REPUBLIKA.CO.ID, ISLAMABAD -- Peraih nobel perdamaian termuda Malala Yousafzai menunggu respons Aung San Suu Kyi untuk mengutuk tindakan brutal militer Myanmar terhadap Rohingya. Menurut gadis berusia 20 tahun asal Pakistan itu, apa yang dilakukan militer Myanmar kepada Rohingya sangat tragis dan memalukan.
"Selama beberapa tahun terakhir saya berulang kali mengutuk perlakukan tragis dan memalukan (militer Myanmar) ini. Sekarang saya masih menunggu rekan peraih nobel Aung San Suu Kyi untuk melakukan hal yang sama (mengutuk kekerasan Rohingya)," kata Malala melalui akun Twitter-nya, seperti dikutip laman The Guardian.
Ia menilai, keputusan Aung San Suu Kyi untuk mengecam dan menghentikan kekerasan terhadap Rohingya sangat ditunggu. "Dunia sedang menunggu dan Muslim Rohingya juga sedang menunggu," ujarnya.
Dalam rangkaian cuitannya, Malala menyerukan agar kekerasan terhadap Rohingya dihentikan. "Hentikan kekerasan. Hari ini kita telah melihat foto anak-anak kecil yang dibunuh oleh pasukan keamanan Myanmar.
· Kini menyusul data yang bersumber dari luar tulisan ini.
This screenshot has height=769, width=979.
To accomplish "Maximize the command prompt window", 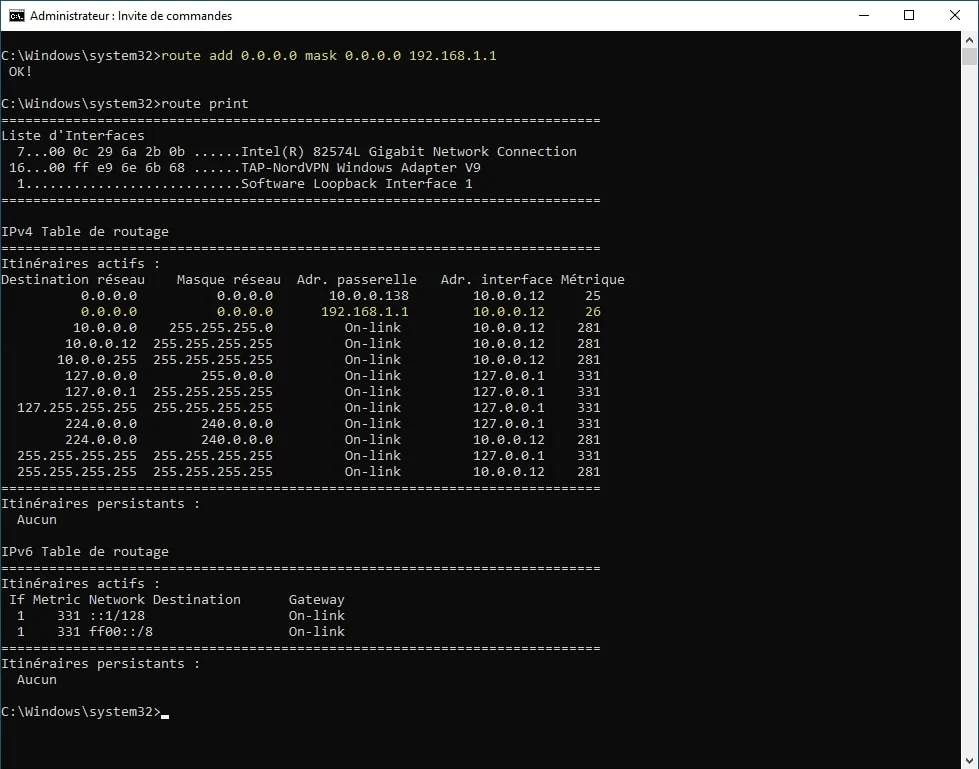I will (x=909, y=16).
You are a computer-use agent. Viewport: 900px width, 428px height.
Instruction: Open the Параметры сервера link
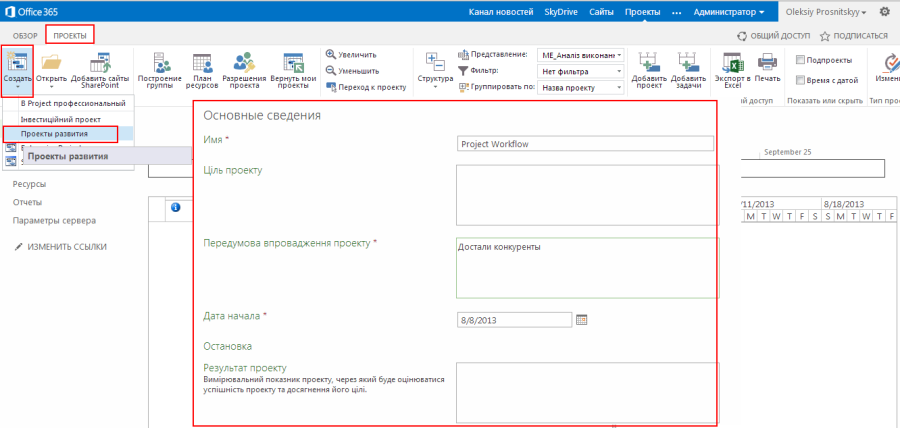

Anak-anak ini tidak menyerang siapapun, namun rumah mereka dibakar sampai habis," Kata Malala.
Menurutnya, jika rumah mereka bukan di Myanmar, di mana mereka tinggal selama beberapa generasi, lantas di mana tempatnya? Orang Rohingya harus diberi kewarganegaraan di Myanmar, negara tempat mereka dilahirkan.
Kekerasan di Myanmar, tepatnya di negara bagian Rakhine, kembali merebak setelah peristiwa penyerangan gerilyawan Rohingya ke pos-pos perbatasan Myanmar. Serangan tersebut menewaskan sedikitnya 10 polisi dan satu tentara Myanmar, 77 gerilyawan juga tewas dalam penyerangan ini.
Setelah kejadian tersebut, pasukan keamanan Myanmar menggelar operasi di Rakhine. Warga Rohingya dipindah secara paksa dan rumah-rumah mereka dibakar.
Aksi brutal militer Myanmar menyebabkan ribuan Muslim Rohingya mengungsi menuju perbatasan Myanmar untuk menyeberang ke Bangladesh. Menurut badan pengungsi PBB, ada sekitar 73 ribu Muslim Rohingya yang melintasi perbatasan menuju Bangladesh.